++++ ИСХОДНЫЕ ЗАПИСИ ++++

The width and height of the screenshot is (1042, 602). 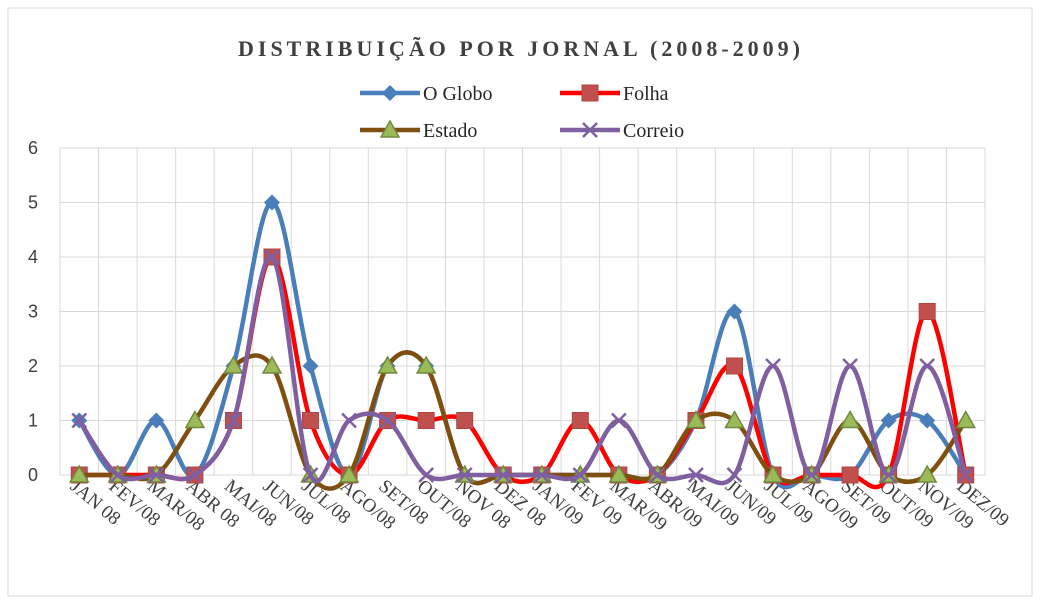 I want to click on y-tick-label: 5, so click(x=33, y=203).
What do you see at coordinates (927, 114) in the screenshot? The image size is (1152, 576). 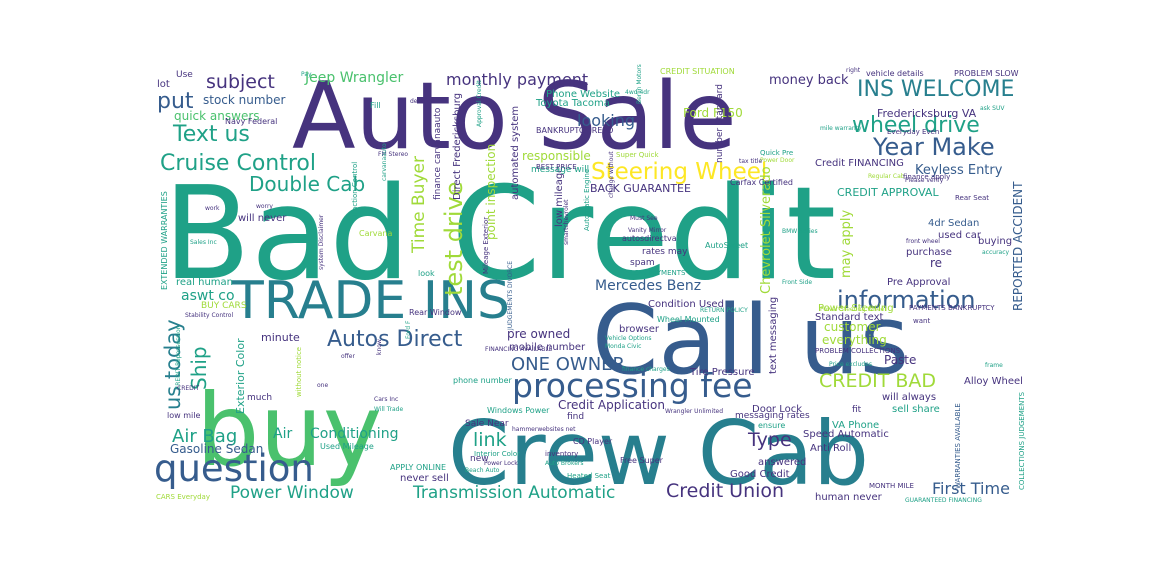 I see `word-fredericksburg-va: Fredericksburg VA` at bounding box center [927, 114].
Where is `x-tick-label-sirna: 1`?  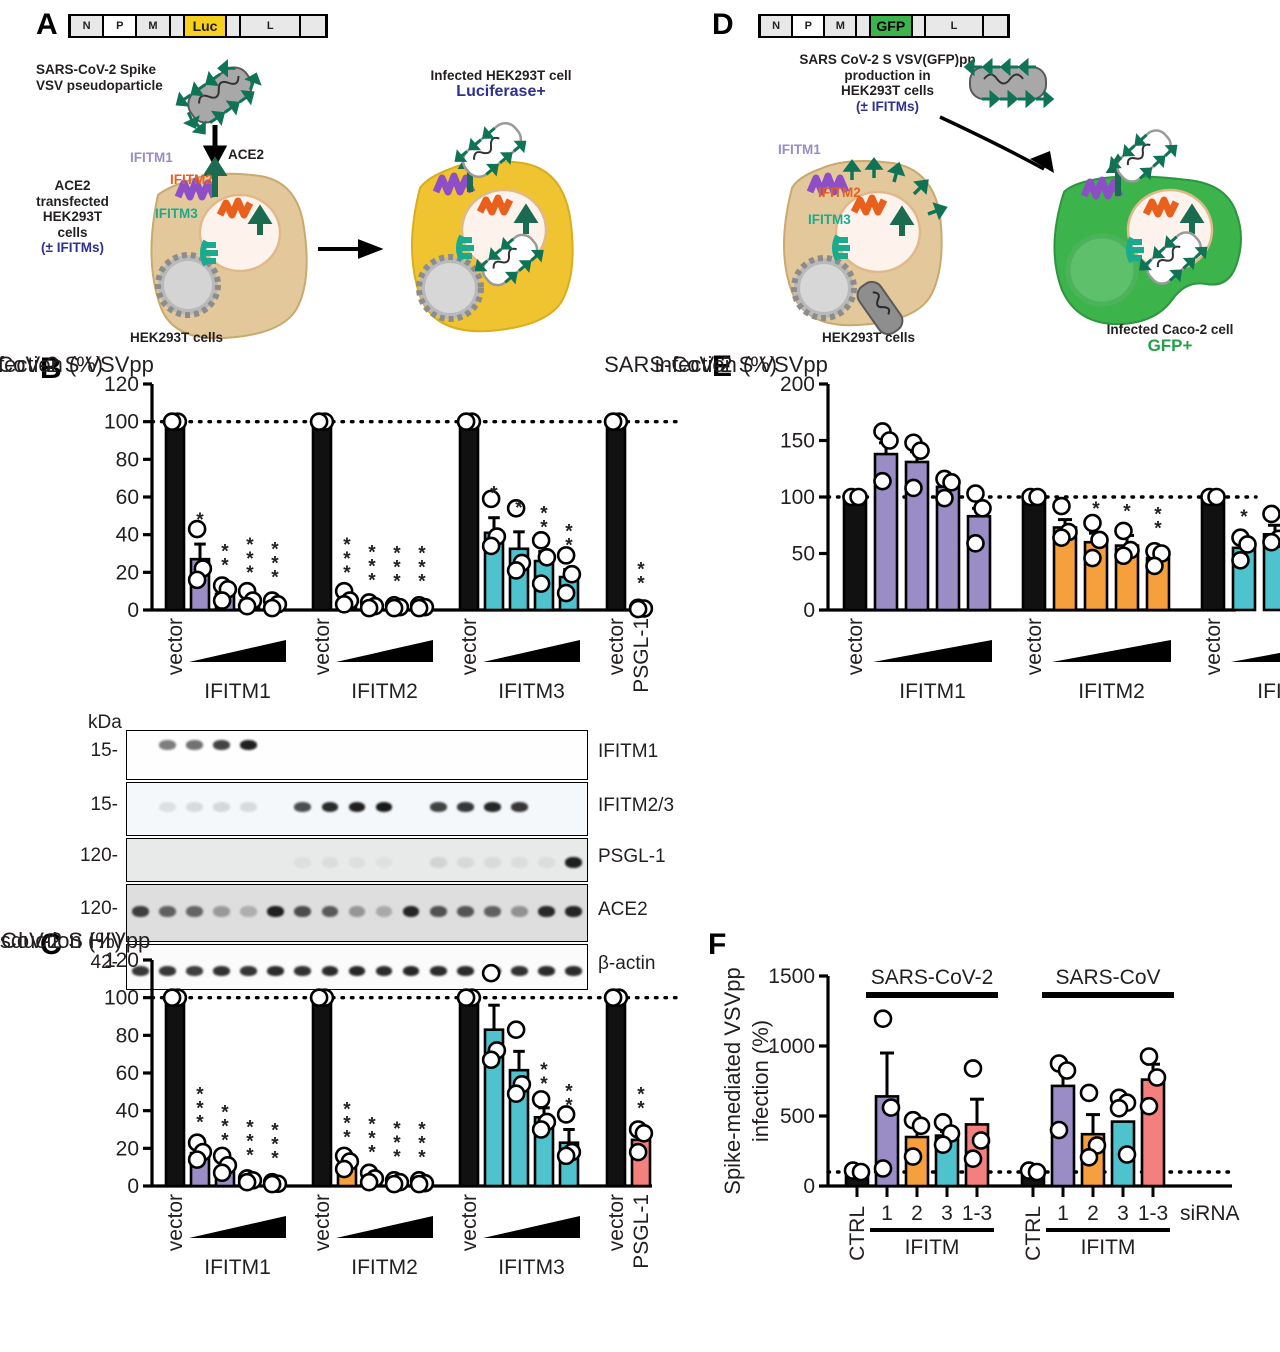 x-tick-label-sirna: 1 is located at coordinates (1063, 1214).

++++
++++ ИСХОДНЫЕ ЗАПИСИ ++++

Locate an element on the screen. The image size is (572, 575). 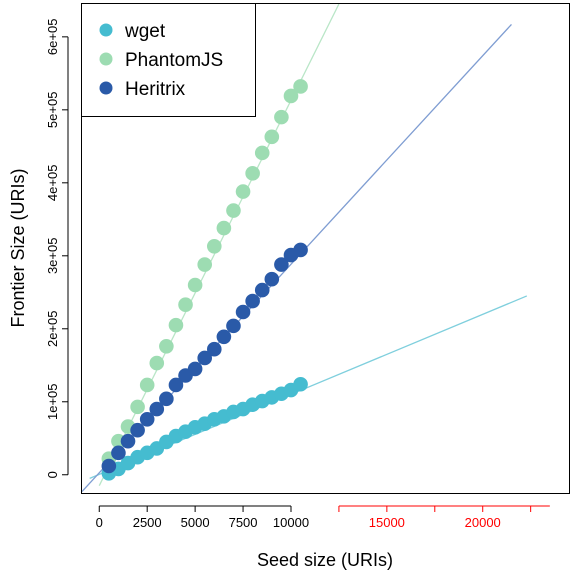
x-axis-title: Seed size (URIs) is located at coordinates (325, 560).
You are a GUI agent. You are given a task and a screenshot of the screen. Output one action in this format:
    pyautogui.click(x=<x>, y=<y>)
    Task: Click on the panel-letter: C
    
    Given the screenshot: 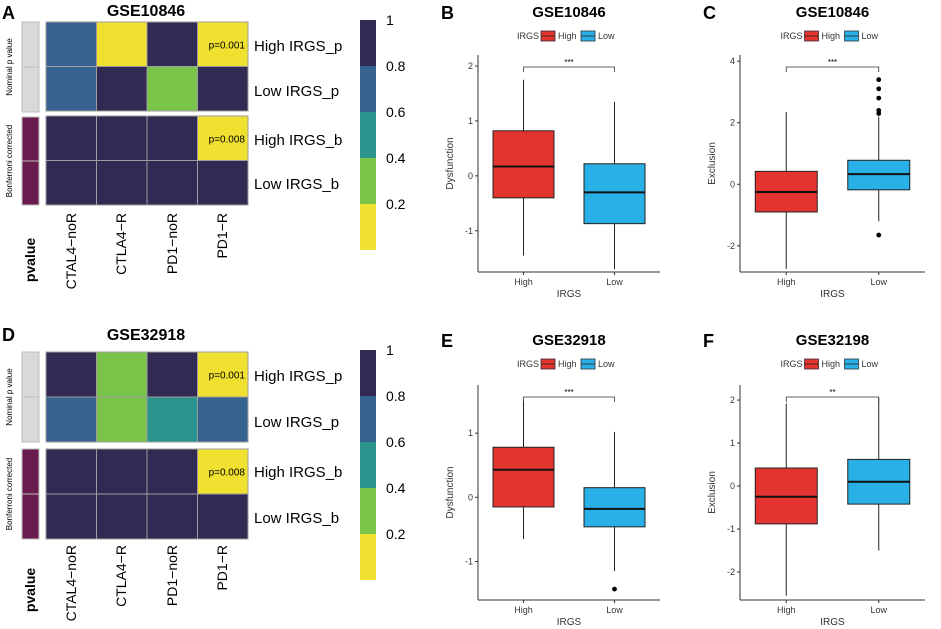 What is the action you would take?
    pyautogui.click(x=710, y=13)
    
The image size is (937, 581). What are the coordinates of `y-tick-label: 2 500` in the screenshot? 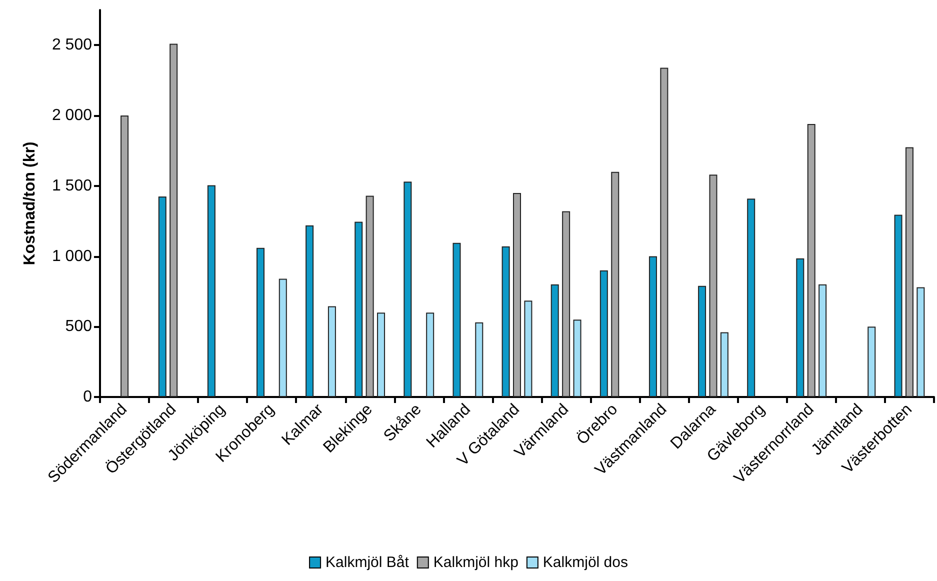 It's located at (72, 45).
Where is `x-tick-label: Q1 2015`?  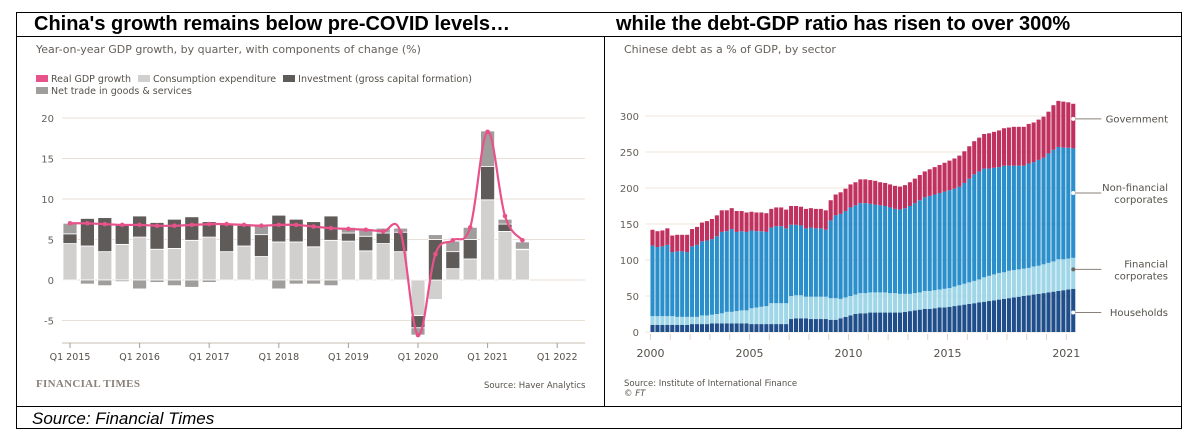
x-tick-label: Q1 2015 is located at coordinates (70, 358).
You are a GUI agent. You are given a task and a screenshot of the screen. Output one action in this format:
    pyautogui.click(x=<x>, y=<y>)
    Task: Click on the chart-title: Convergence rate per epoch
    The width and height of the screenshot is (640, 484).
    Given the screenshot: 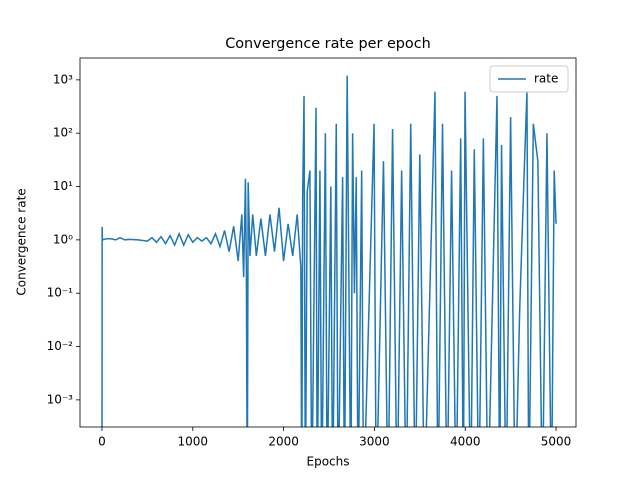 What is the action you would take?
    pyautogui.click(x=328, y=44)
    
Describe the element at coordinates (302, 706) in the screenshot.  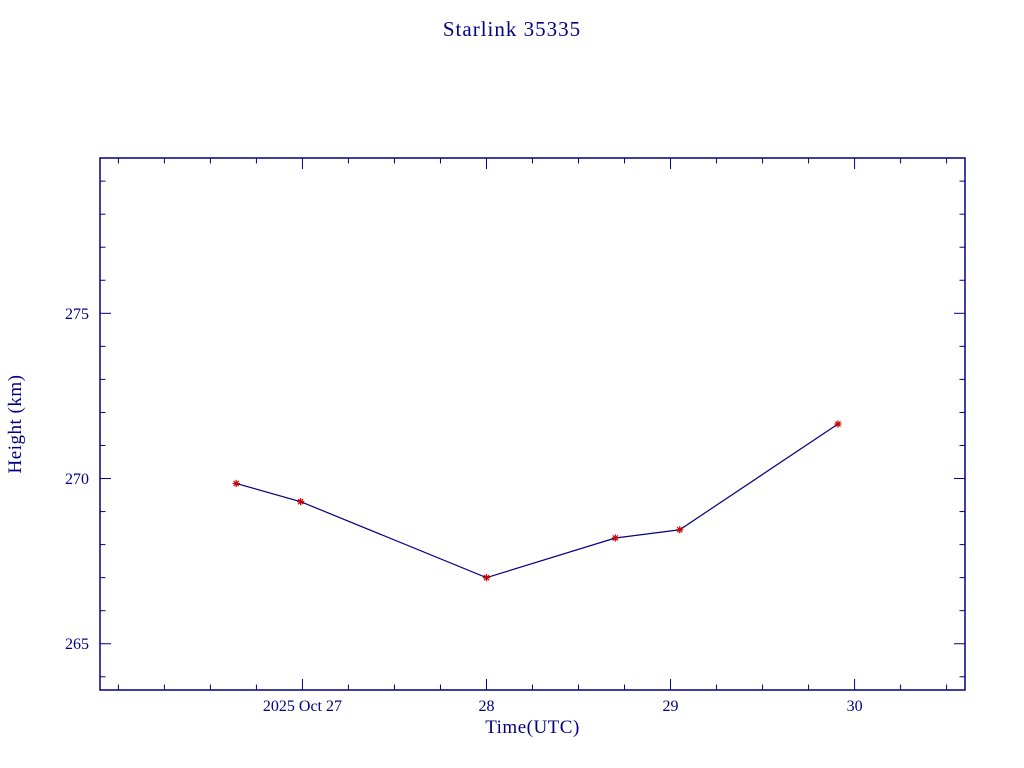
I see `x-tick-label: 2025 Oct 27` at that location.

++++

• ЗАДАНИЕ: Как будут выглядеть строки, если начать со строки, где есть "Describe the element", закончить строкой, где есть "at that location.", и заменить в них "screenshot" на "image"? Картинки в ответ не включайте.

• ОТВЕТ:
Describe the element at coordinates (302, 706) in the image.  
I see `x-tick-label: 2025 Oct 27` at that location.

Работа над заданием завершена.